Во-вторых, человеческое взаимодействие происходит на добровольной основе, а не на основе принуждения, в том числе и в больших группах.

Нынешние государства не только не могут гарантировать ни один из этих принципов, скорее они основаны на их нарушении: обладая монополией власти, правительство осуществляет то, что ему хочется, а платить должны вы, независимо от того, нравится вам означенный проект или нет. Так обстоит и в западных демократиях. Смена диктатуры одиночек диктатурой партийных олигархий или большинства, безусловно, не конец истории. Свобода[25] и основанное на принуждении господство несовместимы. Легитимировано ли это господство демократически или нет, для данного вывода значения не имеет. Свободе требуется добровольность.

*****

[Рабочие задания]:
1. Пожалуйста, перечислите все виды диктатуры, названные в исходном тексте.
2. Что, согласно исходному тексту, требуется свободе?

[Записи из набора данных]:
*****

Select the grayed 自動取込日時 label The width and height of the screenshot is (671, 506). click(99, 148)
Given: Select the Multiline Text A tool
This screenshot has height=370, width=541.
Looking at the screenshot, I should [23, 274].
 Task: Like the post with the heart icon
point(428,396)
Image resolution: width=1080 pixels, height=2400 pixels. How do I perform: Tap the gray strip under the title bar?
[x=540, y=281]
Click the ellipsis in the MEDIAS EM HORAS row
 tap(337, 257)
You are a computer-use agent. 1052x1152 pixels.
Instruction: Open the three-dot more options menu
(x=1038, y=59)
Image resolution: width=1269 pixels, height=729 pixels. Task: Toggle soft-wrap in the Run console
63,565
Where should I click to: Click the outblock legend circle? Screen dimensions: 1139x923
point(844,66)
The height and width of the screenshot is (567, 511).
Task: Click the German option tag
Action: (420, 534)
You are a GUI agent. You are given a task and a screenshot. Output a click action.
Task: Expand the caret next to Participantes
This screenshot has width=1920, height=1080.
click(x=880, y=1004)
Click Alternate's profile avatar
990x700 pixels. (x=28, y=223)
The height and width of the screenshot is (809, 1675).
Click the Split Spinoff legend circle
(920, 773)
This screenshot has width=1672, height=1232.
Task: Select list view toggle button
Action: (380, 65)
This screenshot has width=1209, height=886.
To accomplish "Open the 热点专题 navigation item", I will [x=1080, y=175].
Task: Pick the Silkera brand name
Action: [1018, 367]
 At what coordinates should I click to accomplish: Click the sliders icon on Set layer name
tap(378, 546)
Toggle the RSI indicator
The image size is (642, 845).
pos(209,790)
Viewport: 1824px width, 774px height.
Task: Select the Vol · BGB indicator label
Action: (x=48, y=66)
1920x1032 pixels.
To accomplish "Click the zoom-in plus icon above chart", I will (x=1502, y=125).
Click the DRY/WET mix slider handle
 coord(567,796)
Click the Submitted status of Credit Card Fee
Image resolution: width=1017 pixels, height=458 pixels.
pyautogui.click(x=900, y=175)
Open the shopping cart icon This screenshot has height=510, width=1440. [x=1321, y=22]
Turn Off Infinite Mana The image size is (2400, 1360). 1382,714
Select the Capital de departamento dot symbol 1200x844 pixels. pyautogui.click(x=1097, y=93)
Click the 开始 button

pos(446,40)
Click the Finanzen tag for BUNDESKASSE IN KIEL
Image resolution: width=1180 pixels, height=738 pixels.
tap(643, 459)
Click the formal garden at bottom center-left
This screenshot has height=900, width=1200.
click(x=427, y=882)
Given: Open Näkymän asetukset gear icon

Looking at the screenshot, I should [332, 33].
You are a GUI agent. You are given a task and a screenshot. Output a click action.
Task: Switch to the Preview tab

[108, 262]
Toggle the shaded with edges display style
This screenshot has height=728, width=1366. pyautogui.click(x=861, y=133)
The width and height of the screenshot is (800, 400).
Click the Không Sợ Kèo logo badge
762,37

*****

[Ответы]:
1. Диктатура одиночек; диктатура партийных олигархий; диктатура большинства.

2. Свободе требуется добровольность.